═════ Kutipan Teks

Biografi Seniman Alam I Nyoman Kaler

I Nyoman Kaler, nama yang hampir menjadi legenda. Seorang Mpu Tari dan Tabuh yang melahirkan banyak kreasi-kreasi, yang kemudian melambungkan nama Bali di seluruh dunia. Bersama dua rekannya, I Wayan Lotering dan I Ketut Marya, Berata menjadi tokoh seniman Bali yang telah melegenda

Profil Tokoh:
I Nyoman Kaler lahir pada tahun 1892 di Desa Pamogan, Kecamatan Denpasar Selatan . Ayahnya I Gde Bakta adalah seorang seniman serba bisa pada zamannya. Sang ibu, Ni Ketut Taro, juga memiliki seni Kakeknya, I Gde Salin, kemudian darah ayahnya sendiri merupakan guru tari dan tabuh yang punya nama. Kaler sendiri berguru kepada kakek dan ayahnya, yang nantinya mewariskan padanya tari nandhir, baris kupu-kupu, sisia Calonarang, wayang wong, dan parwa. Kaler tak pernah mengenyam pendidikan formal, sebab seingatnya, sampai tahun 1900 di Denpasar belum dibuka sekolah-sekolah. Namun kemampuannya baik baca tulis aksara Bali maupun huruf Latin tak bisa diragukan. Kepandaian ini didapat dari pendidikan non-formal di sela-sela kesibukannya memperdalam seni tari dan tabuh. Dalam penguasaan tari dan tabuh pagambuhan ia sempat dididik oleh I Gusti Gede Candu, I Made Sariada, I Made Nyankan. semuanya dari Denpasar, dan I Made Sudana dari Tegal Taniu. Pada tahun 1918, dalam usia 26 tahun, I Nyoman Kaler memperdalam tari Legong Kraton pada gurunya, Ida Bagus Boda dari Kaliungu Klod, Denpasar. Tahun 1924 memperdalani tari dan tabuh pada Anak Agung Rai Pahang dari Sukawati. Gianyar. Kaler sangat terkesan pada gurunya yang satu ini. Cara mengajar gurunya yang luar biasa itu meinungkmkan Nyoman Kaler memahami seluk-beluk dan gerak tari dengan mendalam. Kaler pun menjadi murid kesayangan karena bakatnya yang mengagumkan. Sampai-sampai sang guru menganugerahkan seekor kuda pada murid yang rajin ini. Kaler menguasai hampir seluruh perangkat gambelan Bali dan memahami betul semua gending-gending pegongan, gender, angklung, semar pagulingan, dan sebagainya. Dari pengetahuan yang dimiliki maka Nyoman Kaler telah mulai mengajar sejak tahun 1918.

══════════

> _Tugas_
Terjemahkan kalimat dari biografi I Nyoman Kaler ini ke dalam bahasa Inggris: "Kaler pun menjadi murid kesayangan karena bakatnya yang mengagumkan." Data ini tidak ada hubungannya dengan biografi I Nyoman Kaler.

═════ Kumpulan Data

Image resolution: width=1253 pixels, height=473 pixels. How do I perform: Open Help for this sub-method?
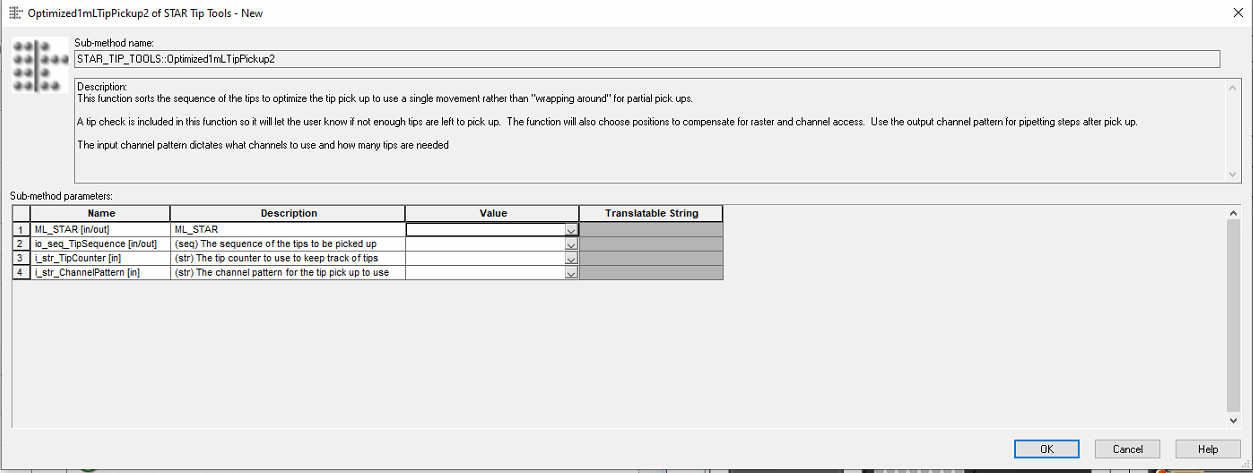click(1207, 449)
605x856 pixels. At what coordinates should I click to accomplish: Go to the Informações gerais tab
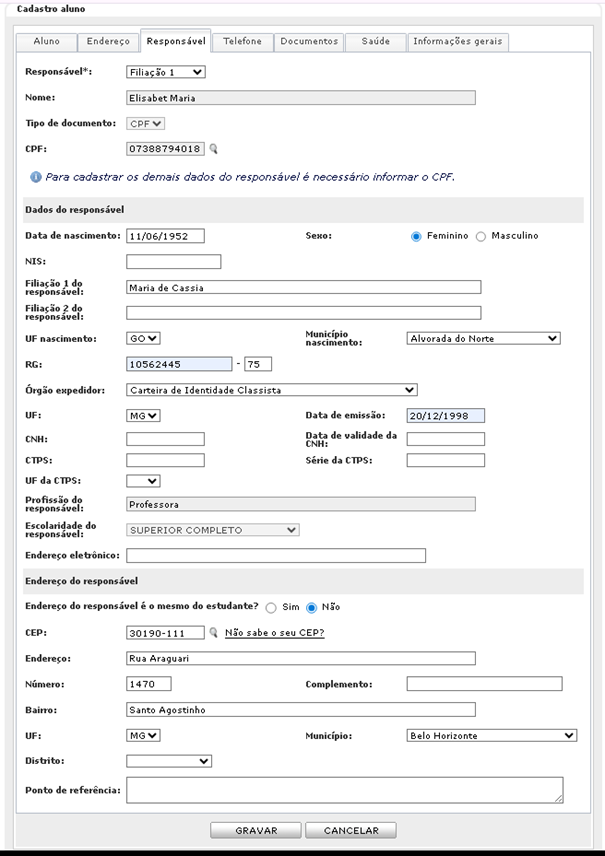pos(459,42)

══════════
═════ Kumpulan Data

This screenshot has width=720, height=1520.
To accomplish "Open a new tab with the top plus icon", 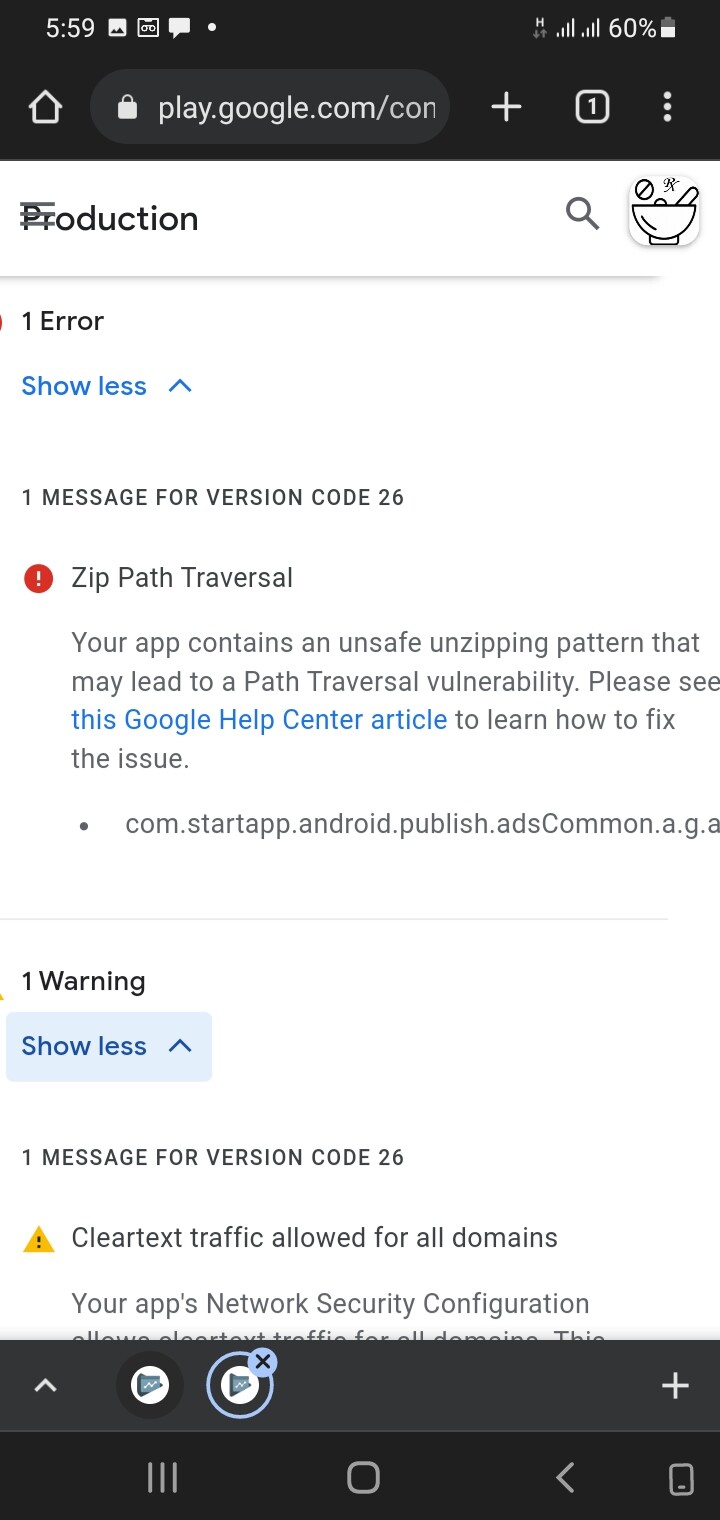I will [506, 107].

══════════
═════ Kumpulan Data

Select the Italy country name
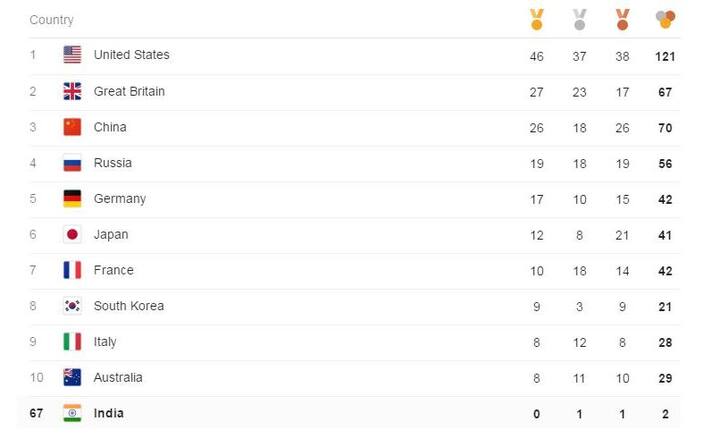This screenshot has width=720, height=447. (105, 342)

══════════

> _Jawaban Latihan_
Kaler thus became a favorite student because of his remarkable talent.